The main interface for downloading and exporting embeddings.

gt <- geotessera()

# Count available tiles
count <- gt$embeddings_count(bbox = c(-0.2, 51.4, 0.1, 51.6), year = 2024)

# Download a single tile
tile <- gt$download_tile(lon = 0.1, lat = 51.5, year = 2024)

# Fetch embedding data
result <- gt$fetch_embedding(lon = 0.1, lat = 51.5, year = 2024)
embedding <- result$embedding  # 3D array (height, width, 128 channels)

# Sample at specific points
points <- data.frame(lon = c(0.1, 0.2), lat = c(51.5, 51.6))
samples <- gt$sample_embeddings_at_points(points, year = 2024)

Registry

Manages tile metadata and downloads.

registry <- Registry$new()

# Get available years
years <- registry$get_available_years()

# Count tiles by year
counts <- registry$get_tile_counts_by_year()

# Load tiles for a region
tiles <- registry$load_tiles_for_region(
  bbox = c(-0.2, 51.4, 0.1, 51.6),
  year = 2024
)

Tile

Format-agnostic tile abstraction.

# Create from GeoTIFF
tile <- tile_from_geotiff("path/to/grid_0.15_51.55.tif")

# Load embedding data
embedding <- tile$load_embedding()

# Sample at a point
values <- tile$sample_at_point(lon = 0.15, lat = 51.55)

Visualization

# Visualize global coverage
visualize_global_coverage(gt, output_path = "coverage.png", year = 2024)

# Create RGB mosaic from specific bands
tiff_files <- list.files("tiles/", pattern = "\\.tif$", full.names = TRUE)
create_rgb_mosaic(tiff_files, "mosaic_rgb.tif", bands = c(30, 60, 90))

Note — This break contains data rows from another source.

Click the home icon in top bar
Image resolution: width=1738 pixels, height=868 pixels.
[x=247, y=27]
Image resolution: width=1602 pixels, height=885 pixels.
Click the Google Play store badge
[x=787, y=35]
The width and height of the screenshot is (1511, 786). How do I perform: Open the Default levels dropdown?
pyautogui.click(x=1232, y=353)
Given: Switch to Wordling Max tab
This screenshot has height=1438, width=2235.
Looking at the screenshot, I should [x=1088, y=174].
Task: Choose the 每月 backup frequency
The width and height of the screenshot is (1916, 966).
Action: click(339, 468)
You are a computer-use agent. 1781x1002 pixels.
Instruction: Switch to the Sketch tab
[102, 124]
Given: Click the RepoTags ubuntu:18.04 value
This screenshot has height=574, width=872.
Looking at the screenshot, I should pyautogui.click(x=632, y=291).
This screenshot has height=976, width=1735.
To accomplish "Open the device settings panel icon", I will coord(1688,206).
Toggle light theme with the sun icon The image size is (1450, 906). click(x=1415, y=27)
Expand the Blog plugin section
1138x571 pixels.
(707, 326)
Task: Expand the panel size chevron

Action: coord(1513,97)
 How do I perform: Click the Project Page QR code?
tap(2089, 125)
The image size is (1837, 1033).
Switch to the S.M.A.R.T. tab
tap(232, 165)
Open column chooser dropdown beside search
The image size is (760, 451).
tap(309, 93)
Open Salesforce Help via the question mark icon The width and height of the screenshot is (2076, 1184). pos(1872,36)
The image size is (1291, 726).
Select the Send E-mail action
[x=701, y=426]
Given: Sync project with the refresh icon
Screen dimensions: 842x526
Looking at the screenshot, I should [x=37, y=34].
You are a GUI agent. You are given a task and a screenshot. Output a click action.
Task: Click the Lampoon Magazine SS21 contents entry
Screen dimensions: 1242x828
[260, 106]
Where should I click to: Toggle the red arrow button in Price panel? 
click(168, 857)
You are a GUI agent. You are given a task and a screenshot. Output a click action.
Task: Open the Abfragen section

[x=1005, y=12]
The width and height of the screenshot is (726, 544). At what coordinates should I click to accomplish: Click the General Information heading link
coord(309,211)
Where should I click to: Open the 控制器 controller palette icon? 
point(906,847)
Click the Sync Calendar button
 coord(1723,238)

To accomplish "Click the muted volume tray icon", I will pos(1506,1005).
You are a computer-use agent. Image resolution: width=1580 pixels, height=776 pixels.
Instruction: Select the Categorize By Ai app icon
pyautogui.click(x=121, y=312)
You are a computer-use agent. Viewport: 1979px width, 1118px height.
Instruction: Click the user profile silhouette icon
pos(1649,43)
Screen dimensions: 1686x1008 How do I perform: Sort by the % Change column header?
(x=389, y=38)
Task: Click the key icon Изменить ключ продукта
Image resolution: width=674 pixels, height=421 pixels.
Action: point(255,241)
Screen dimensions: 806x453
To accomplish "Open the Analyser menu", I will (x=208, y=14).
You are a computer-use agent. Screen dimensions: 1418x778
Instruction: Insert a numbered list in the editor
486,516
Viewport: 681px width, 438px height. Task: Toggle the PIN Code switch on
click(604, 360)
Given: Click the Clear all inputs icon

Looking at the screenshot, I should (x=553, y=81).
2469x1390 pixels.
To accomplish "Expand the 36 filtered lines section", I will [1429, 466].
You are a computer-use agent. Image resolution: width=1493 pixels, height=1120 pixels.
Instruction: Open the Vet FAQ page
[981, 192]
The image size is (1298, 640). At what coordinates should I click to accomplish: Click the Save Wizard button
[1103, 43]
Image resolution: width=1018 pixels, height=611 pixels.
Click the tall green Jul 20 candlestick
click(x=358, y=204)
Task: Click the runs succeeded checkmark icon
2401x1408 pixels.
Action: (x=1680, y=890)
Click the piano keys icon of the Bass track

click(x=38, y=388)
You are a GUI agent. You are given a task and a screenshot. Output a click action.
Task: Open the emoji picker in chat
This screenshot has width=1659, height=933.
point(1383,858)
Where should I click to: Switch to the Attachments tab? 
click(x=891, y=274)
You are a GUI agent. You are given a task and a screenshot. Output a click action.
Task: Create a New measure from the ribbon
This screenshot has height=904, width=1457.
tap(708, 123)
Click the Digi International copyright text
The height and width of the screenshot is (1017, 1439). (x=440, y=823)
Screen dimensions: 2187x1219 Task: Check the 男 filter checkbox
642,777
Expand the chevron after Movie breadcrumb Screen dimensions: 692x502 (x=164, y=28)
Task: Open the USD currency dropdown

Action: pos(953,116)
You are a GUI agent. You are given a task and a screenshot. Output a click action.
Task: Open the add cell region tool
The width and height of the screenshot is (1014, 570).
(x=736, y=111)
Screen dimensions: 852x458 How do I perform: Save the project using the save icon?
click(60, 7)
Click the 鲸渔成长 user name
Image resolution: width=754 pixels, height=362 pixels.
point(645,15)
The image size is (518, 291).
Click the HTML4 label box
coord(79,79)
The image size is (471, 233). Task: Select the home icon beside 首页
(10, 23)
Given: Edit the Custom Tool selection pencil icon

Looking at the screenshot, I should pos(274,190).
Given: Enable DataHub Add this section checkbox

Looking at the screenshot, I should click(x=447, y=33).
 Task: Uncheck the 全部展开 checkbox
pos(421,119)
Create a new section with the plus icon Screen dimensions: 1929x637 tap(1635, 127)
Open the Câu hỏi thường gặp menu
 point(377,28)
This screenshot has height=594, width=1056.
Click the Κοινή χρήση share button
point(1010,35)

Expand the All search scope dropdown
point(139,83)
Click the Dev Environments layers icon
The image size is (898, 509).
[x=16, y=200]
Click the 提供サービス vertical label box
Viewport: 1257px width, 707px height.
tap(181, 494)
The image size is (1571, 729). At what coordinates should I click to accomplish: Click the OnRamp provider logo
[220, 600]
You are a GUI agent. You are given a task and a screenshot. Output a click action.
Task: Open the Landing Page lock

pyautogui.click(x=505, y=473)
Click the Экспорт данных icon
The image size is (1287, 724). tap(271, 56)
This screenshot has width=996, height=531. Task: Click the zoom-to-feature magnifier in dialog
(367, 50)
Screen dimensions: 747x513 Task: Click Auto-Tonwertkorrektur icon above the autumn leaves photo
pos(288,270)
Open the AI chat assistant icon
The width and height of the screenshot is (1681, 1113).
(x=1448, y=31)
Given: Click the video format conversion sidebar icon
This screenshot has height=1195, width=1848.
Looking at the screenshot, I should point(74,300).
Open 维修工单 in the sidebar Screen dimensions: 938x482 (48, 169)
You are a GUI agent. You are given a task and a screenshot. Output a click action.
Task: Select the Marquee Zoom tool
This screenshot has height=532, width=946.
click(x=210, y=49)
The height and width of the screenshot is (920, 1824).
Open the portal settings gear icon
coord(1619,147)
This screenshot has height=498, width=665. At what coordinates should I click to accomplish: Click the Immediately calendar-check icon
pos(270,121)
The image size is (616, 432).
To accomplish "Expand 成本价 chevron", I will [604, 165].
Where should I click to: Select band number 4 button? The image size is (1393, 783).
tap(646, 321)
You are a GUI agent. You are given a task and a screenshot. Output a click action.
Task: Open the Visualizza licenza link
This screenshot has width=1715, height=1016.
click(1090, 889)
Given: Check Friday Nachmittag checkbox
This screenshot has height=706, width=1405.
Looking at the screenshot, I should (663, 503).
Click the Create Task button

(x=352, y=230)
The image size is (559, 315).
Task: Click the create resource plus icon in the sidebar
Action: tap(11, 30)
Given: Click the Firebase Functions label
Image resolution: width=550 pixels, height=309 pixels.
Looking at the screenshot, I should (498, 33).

# Create PCA visualization
create_pca_mosaic(tiff_files, "mosaic_pca.tif", n_components = 3)

Country Support

# Get bounding box for a country
bbox <- get_country_bbox("United Kingdom")

# Find which country contains a point
country <- find_country_for_point(lon = -0.1, lat = 51.5)

Data Organization

Tessera data is organized hierarchically:

  1. Blocks (5° x 5° degrees): Registry organization units
  2. Tiles (0.1° x 0.1° degrees): Individual embedding files
  3. Pixels (10m resolution): Within each tile

Each tile contains 128 embedding channels at 1111 x 1111 pixel resolution.

Supported Formats

  • NPY: Native numpy format with separate scales files
  • GeoTIFF: Georeferenced raster format with compression
  • Zarr: Chunked array format (experimental)

Dependencies

Core dependencies: - R6: Object-oriented programming - sf: Spatial data handling - terra: Raster operations - arrow: Parquet file support - httr2: HTTP requests - cli: Progress bars and messages

Optional for visualization: - ggplot2: Plotting - rnaturalearth: Country boundaries

License

MIT License

Acknowledgments

This is an R port of the Python geotessera package.